McKee-Koelsch spent the first five years of her parks-dominated career at the City of Ellisville before finding a long-term landing spot in Webster Groves. With July being National Park and Recreation Month, McKee-Koelsch articulated the benefit of local park departments to their respective neighborhoods. In Webster Groves, that benefit includes some standout tennis programming.
“Parks and Rec provides a community with like interests, or it provides a feeder system for programs like USTA,” McKee-Koelsch said. “We’re offering lessons and grassroots programs to get people involved in tennis. It’s big for stress release. It’s a positive energy release. It keeps kids off the streets. I’m a firm believer that if kids are involved in other activities, they are less likely to get involved in negative activities like drugs or alcohol. Exercise can kind of create that outlet for them.”
McKee-Koelsch said a department like hers at Webster Groves can lay the groundwork and whet the appetite for players to then advance their game and further their pursuit of tennis in an organization like USTA. That quest can be a never-ending one in the lifetime sport of tennis, McKee-Koelsch noted, with players of almost any age or ability able to latch onto the game.

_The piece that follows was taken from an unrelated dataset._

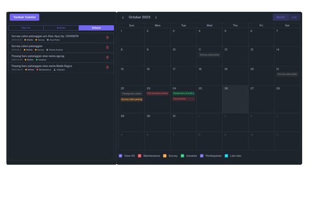Disable the Instalasi filter checkbox
This screenshot has width=311, height=207.
click(x=183, y=156)
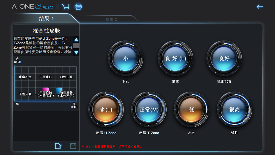
Task: Select the 弹性 elasticity dial
Action: tap(234, 109)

She’s seen that happen at a record pace of late, with 134 people enrolling in the most recent session of lessons at the Webster Groves Tennis Center (WGTC). Those sign-ups occurred through a partnership with Vetta Racquet Sports. Vetta also facilitates pickleball programs at the WGTC, as does Callahan Pickleball Academy. McKee-Koelsch said she doesn’t recall having a higher number of registrants in all her years at Webster Groves.
“It’s been phenomenal,” McKee-Koelsch said. “Whether it’s the pandemic causing an increase in the number of people going back to individual sports, which is probably part of it. But we have got such great demand on the courts now, we totally have to balance between our season pass holders and residents. Along with all the programs looking for a quality facility in which to run their programs, like USTA.”

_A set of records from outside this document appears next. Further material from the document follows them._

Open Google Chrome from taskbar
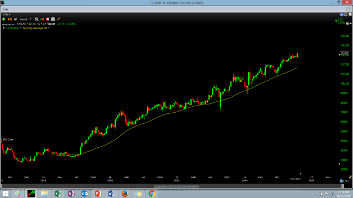coord(152,194)
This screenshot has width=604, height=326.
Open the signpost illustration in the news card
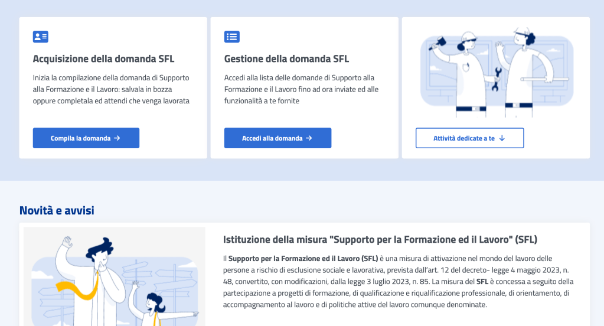(114, 278)
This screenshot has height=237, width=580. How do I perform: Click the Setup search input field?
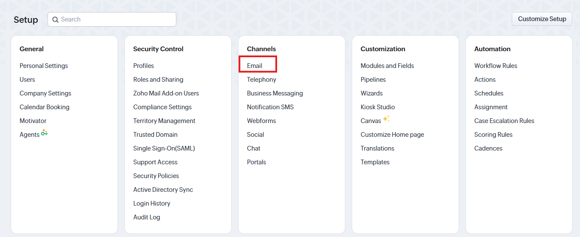click(116, 19)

The uptick stems in part from a massive $1.1 million renovation the Webster Groves Tennis Center underwent last summer. The facility — which is comprised of eight lit tennis courts — received an all-inclusive facelift headlined by post-tension concrete courts that are crack-free for 25 years.

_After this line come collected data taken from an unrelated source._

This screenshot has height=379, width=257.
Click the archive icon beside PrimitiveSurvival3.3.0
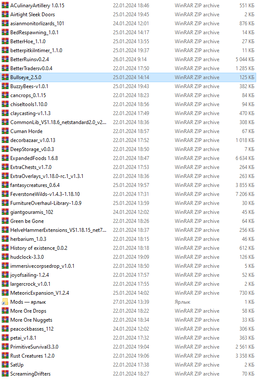coord(5,347)
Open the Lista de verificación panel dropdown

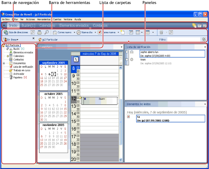coord(205,47)
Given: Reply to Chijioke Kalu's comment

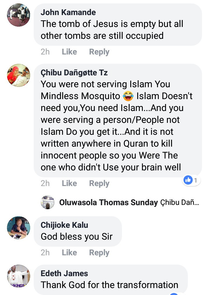Looking at the screenshot, I should pyautogui.click(x=99, y=253).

Other updates included all-new lighting — which McKee-Koelsch said players have raved about — new fencing and new nets. Four courts are lined for junior tennis while four courts are lined for pickleball, too. The project took the entire summer of 2020 to complete.
In addition to a $435,000 municipal park grant and $212,500 kick-in from the City of Webster Groves, the neighboring schools of Webster Groves High School, Nerinx Hall High School and Webster University — which train and play home matches at the WGTC — contributed a combined $412,500 to cover the bill.
The Webster Groves Tennis Center has hosted USTA junior and adult events and leagues throughout the years. This year, the WGTC will serve as a USTA Missouri Valley Section Championships venue and will host some playoff matches as well. As she has been the last three-plus decades, McKee-Koelsch will be there to facilitate whatever organizations like USTA and the tennis community need.
“I couldn’t imagine doing anything else,” McKee-Koelsch said. “I was going to dual major in journalism and business administration at Mizzou. I switched to parks and recreation like my first semester. I get to do journalism, business administration, management and social work. Every day is different. Every day is rewarding in its own right.”